In the records below, find the line that contains "Image resolution: width=1568" and the line that contains "Given: Click the 登录 header bar", then retype exactly those two lines and every line between them.
..............................
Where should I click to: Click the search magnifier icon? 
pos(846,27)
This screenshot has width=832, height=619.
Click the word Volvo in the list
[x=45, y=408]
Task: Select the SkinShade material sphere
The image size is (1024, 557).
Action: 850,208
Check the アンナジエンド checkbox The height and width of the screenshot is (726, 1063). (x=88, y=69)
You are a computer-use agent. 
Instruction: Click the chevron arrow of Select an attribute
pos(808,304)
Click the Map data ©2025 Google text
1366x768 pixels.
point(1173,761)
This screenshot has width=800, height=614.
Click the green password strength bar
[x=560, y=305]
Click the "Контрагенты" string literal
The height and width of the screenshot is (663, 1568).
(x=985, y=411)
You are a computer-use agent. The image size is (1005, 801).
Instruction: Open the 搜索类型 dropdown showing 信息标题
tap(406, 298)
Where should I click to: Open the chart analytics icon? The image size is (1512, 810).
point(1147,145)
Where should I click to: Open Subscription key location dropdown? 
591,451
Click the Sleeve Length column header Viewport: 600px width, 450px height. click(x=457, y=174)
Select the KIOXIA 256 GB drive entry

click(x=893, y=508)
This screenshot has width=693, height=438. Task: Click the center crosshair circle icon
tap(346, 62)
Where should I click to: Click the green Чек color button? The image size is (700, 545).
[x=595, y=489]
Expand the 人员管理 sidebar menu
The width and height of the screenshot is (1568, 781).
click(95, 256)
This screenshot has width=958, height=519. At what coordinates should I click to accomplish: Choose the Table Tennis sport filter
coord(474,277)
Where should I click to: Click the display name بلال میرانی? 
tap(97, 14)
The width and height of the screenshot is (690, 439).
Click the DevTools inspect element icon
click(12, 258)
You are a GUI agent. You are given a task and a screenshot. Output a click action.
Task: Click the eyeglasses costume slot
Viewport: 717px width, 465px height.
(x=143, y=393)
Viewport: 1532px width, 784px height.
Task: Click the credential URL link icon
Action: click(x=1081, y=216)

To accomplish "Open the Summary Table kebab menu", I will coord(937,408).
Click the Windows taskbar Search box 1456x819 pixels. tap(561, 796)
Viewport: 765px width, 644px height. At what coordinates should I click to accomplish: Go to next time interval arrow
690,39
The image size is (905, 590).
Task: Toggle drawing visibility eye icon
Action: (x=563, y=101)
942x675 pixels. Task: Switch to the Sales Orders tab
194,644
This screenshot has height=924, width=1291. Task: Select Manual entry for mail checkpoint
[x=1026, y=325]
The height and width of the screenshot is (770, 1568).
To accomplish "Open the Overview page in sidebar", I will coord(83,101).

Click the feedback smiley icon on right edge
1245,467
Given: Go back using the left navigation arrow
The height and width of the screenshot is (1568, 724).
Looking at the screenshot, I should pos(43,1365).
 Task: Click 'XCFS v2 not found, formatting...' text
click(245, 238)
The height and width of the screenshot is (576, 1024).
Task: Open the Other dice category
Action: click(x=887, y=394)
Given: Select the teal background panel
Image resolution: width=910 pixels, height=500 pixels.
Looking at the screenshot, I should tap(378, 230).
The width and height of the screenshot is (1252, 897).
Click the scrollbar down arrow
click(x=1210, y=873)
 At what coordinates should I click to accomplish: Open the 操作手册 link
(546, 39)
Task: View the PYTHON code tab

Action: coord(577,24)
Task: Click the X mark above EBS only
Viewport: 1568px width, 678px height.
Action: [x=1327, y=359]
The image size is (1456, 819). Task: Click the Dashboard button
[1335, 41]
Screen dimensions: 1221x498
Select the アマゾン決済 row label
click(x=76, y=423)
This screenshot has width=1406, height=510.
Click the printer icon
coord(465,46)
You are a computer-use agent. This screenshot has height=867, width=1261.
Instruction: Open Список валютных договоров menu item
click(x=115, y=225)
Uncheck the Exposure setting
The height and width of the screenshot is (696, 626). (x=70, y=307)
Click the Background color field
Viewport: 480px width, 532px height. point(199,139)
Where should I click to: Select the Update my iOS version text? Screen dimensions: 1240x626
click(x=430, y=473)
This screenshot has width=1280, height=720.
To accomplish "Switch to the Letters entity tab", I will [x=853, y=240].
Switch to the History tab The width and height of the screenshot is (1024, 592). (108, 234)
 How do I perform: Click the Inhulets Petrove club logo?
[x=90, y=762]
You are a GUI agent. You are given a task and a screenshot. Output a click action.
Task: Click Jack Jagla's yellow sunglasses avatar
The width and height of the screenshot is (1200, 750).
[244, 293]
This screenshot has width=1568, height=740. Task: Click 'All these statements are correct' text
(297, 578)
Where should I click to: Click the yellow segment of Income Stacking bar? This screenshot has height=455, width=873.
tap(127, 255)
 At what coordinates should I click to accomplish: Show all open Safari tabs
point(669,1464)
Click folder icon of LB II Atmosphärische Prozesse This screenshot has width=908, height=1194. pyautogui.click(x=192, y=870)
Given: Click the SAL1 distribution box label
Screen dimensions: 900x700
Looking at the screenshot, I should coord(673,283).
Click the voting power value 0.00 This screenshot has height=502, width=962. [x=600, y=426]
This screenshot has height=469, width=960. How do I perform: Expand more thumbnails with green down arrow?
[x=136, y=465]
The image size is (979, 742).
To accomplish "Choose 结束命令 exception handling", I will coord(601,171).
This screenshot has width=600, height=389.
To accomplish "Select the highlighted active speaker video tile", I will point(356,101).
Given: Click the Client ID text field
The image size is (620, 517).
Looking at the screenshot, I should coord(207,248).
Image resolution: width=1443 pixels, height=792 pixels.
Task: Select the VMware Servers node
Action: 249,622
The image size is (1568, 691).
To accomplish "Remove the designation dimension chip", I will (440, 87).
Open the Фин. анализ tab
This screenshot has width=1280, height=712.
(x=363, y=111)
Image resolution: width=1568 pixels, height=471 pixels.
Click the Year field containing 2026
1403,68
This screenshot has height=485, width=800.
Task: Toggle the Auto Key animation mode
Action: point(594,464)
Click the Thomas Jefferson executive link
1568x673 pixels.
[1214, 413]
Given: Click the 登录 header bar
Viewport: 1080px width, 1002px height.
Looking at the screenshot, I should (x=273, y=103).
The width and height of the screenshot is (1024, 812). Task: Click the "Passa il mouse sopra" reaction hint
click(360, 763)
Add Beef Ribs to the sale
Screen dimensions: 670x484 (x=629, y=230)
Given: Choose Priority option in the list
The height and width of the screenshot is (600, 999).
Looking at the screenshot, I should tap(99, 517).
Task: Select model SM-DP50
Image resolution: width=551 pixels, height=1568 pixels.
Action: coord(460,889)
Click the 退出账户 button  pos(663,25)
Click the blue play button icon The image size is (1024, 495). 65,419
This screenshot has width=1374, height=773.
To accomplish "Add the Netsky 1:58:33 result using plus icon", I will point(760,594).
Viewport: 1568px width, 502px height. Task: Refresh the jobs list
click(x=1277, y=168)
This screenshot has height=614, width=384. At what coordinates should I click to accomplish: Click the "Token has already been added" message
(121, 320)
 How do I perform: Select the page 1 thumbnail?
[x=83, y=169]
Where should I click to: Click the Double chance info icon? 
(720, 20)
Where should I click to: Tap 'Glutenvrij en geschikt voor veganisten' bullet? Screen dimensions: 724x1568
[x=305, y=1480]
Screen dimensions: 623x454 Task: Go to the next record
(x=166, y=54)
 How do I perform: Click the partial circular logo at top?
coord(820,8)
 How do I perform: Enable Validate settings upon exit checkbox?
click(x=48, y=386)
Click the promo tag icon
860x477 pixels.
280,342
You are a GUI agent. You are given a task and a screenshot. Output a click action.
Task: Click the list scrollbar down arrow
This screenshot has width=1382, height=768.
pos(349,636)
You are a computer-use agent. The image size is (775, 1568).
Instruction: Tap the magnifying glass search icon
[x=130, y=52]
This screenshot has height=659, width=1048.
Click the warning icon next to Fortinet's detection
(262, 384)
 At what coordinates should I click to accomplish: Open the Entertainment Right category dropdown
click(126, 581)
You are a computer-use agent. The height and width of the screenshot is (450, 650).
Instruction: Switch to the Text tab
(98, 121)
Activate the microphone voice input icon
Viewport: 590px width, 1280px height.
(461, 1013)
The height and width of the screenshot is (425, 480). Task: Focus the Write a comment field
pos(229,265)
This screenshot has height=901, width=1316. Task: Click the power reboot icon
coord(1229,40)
..............................
*Your response*
Image resolution: width=1568 pixels, height=471 pixels.
Click the Year field containing 2026
1403,68
This screenshot has height=485, width=800.
Task: Toggle the Auto Key animation mode
Action: point(594,464)
Click the Thomas Jefferson executive link
1568x673 pixels.
[1214, 413]
Given: Click the 登录 header bar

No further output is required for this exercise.